DATASET: Begin
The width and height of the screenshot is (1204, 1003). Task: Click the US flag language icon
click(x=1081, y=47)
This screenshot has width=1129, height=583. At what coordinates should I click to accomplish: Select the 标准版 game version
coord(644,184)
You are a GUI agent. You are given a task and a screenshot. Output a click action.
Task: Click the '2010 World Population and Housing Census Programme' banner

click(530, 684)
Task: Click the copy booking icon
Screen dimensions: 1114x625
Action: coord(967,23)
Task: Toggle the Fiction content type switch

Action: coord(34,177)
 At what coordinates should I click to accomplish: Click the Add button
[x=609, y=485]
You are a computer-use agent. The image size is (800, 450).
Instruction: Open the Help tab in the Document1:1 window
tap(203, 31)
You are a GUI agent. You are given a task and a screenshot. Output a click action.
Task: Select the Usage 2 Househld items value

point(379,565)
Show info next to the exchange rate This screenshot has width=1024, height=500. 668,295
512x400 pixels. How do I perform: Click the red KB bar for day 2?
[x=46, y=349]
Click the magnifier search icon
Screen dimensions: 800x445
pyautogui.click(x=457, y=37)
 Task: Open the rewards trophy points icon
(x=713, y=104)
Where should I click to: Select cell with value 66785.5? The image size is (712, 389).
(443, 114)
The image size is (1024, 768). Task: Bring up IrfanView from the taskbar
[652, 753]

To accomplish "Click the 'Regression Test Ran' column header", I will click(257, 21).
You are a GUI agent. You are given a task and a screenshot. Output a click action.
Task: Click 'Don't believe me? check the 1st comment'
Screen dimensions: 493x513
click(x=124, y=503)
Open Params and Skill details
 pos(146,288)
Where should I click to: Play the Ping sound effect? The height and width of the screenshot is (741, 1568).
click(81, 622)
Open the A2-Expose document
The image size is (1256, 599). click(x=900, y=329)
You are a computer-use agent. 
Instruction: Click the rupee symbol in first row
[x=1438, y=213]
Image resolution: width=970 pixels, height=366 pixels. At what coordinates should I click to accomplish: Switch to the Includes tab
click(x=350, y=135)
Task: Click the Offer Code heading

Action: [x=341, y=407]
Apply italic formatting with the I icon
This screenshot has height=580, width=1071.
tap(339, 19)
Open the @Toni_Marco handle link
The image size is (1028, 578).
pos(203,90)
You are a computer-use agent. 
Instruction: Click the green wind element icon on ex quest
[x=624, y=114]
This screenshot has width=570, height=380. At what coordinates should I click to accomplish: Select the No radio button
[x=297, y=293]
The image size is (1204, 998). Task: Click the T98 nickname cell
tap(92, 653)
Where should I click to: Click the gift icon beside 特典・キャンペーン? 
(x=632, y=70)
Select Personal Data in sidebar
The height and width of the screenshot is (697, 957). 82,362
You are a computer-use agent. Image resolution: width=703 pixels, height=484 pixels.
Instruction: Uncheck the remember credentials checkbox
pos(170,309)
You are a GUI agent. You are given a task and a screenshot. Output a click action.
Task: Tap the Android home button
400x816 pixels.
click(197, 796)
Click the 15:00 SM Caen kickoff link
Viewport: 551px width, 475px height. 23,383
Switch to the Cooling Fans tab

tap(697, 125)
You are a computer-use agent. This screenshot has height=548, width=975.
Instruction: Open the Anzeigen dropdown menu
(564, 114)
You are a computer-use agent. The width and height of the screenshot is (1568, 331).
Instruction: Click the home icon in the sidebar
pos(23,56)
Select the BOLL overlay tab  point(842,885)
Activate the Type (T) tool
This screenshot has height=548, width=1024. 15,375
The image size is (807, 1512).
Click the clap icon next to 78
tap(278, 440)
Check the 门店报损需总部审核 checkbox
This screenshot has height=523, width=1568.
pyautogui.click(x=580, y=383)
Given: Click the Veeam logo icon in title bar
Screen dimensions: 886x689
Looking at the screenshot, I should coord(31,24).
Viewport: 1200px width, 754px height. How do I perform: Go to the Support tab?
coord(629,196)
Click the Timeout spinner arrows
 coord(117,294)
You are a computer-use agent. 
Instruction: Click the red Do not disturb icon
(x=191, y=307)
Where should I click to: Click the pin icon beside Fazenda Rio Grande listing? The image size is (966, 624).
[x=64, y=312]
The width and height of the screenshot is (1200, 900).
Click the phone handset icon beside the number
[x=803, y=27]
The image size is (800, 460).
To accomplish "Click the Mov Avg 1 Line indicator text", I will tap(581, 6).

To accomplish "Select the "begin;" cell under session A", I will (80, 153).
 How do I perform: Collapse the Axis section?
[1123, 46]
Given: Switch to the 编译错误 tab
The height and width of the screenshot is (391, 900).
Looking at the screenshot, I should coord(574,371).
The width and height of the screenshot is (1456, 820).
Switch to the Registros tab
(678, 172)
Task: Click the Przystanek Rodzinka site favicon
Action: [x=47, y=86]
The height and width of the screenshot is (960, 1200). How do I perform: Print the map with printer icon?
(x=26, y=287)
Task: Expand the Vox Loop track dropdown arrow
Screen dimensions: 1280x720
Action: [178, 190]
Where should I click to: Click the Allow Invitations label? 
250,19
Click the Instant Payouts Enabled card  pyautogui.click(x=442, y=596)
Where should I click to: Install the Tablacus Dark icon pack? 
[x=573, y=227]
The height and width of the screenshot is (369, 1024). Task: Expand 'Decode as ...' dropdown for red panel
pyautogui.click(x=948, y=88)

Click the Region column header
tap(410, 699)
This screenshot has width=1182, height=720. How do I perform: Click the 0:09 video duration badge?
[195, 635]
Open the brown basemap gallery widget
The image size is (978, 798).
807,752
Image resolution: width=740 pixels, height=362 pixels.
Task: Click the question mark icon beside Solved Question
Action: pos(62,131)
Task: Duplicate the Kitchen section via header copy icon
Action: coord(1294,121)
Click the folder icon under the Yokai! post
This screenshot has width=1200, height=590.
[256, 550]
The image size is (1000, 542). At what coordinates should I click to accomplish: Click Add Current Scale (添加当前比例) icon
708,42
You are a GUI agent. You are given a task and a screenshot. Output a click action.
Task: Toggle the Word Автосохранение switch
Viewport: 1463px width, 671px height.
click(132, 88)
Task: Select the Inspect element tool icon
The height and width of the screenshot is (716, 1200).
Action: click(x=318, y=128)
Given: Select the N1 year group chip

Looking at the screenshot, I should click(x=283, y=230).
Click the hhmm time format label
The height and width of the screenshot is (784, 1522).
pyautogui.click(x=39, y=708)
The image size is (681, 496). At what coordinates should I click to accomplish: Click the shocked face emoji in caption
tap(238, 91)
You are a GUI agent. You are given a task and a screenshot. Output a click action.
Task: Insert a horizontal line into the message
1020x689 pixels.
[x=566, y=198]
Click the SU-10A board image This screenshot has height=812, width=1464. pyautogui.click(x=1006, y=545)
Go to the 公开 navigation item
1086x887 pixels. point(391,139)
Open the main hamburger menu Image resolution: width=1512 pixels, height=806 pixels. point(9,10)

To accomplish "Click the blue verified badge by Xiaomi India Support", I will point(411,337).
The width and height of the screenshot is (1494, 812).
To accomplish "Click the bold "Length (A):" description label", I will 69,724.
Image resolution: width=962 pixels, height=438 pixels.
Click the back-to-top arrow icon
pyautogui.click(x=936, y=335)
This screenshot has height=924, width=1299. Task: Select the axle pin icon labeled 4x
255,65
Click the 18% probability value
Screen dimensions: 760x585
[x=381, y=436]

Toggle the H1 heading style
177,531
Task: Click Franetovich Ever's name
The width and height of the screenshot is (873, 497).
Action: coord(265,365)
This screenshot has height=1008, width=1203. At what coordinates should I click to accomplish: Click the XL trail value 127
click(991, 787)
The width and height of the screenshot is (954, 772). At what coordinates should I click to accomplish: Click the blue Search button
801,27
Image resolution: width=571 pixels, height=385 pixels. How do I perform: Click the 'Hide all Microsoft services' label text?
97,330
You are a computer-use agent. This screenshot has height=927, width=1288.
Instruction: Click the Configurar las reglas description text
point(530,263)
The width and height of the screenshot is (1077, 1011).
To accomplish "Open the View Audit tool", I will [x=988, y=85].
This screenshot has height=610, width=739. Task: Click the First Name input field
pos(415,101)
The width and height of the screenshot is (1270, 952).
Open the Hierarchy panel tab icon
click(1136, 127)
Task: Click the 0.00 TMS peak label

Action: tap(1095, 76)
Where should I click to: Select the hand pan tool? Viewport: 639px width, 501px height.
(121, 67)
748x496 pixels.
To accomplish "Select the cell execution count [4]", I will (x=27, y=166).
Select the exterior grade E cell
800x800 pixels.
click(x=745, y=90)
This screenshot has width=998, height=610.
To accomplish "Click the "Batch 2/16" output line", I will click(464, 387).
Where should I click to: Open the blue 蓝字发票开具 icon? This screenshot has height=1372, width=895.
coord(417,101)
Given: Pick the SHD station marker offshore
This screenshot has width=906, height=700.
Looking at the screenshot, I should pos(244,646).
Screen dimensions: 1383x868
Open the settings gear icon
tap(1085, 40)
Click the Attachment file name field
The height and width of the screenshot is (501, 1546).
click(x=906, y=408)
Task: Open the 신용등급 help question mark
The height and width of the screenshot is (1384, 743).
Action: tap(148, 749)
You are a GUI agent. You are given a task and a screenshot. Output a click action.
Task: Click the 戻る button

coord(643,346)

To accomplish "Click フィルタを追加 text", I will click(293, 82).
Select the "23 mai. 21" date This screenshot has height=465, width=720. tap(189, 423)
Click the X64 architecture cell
DATASET: End
WHAT THE EXERCISE ASKS =>
Restate word for word only the lines above from the line containing "Task: Click Franetovich Ever's name" to the line containing "Task: Open the 신용등급 help question mark", both of them included.

WRITTEN RESPONSE =>
Task: Click Franetovich Ever's name
The width and height of the screenshot is (873, 497).
Action: coord(265,365)
This screenshot has height=1008, width=1203. At what coordinates should I click to accomplish: Click the XL trail value 127
click(991, 787)
The width and height of the screenshot is (954, 772). At what coordinates should I click to accomplish: Click the blue Search button
801,27
Image resolution: width=571 pixels, height=385 pixels. How do I perform: Click the 'Hide all Microsoft services' label text?
97,330
You are a computer-use agent. This screenshot has height=927, width=1288.
Instruction: Click the Configurar las reglas description text
point(530,263)
The width and height of the screenshot is (1077, 1011).
To accomplish "Open the View Audit tool", I will [x=988, y=85].
This screenshot has height=610, width=739. Task: Click the First Name input field
pos(415,101)
The width and height of the screenshot is (1270, 952).
Open the Hierarchy panel tab icon
click(1136, 127)
Task: Click the 0.00 TMS peak label

Action: tap(1095, 76)
Where should I click to: Select the hand pan tool? Viewport: 639px width, 501px height.
(121, 67)
748x496 pixels.
To accomplish "Select the cell execution count [4]", I will (x=27, y=166).
Select the exterior grade E cell
800x800 pixels.
click(x=745, y=90)
This screenshot has width=998, height=610.
To accomplish "Click the "Batch 2/16" output line", I will click(464, 387).
Where should I click to: Open the blue 蓝字发票开具 icon? This screenshot has height=1372, width=895.
coord(417,101)
Given: Pick the SHD station marker offshore
This screenshot has width=906, height=700.
Looking at the screenshot, I should pos(244,646).
Screen dimensions: 1383x868
Open the settings gear icon
tap(1085, 40)
Click the Attachment file name field
The height and width of the screenshot is (501, 1546).
click(x=906, y=408)
Task: Open the 신용등급 help question mark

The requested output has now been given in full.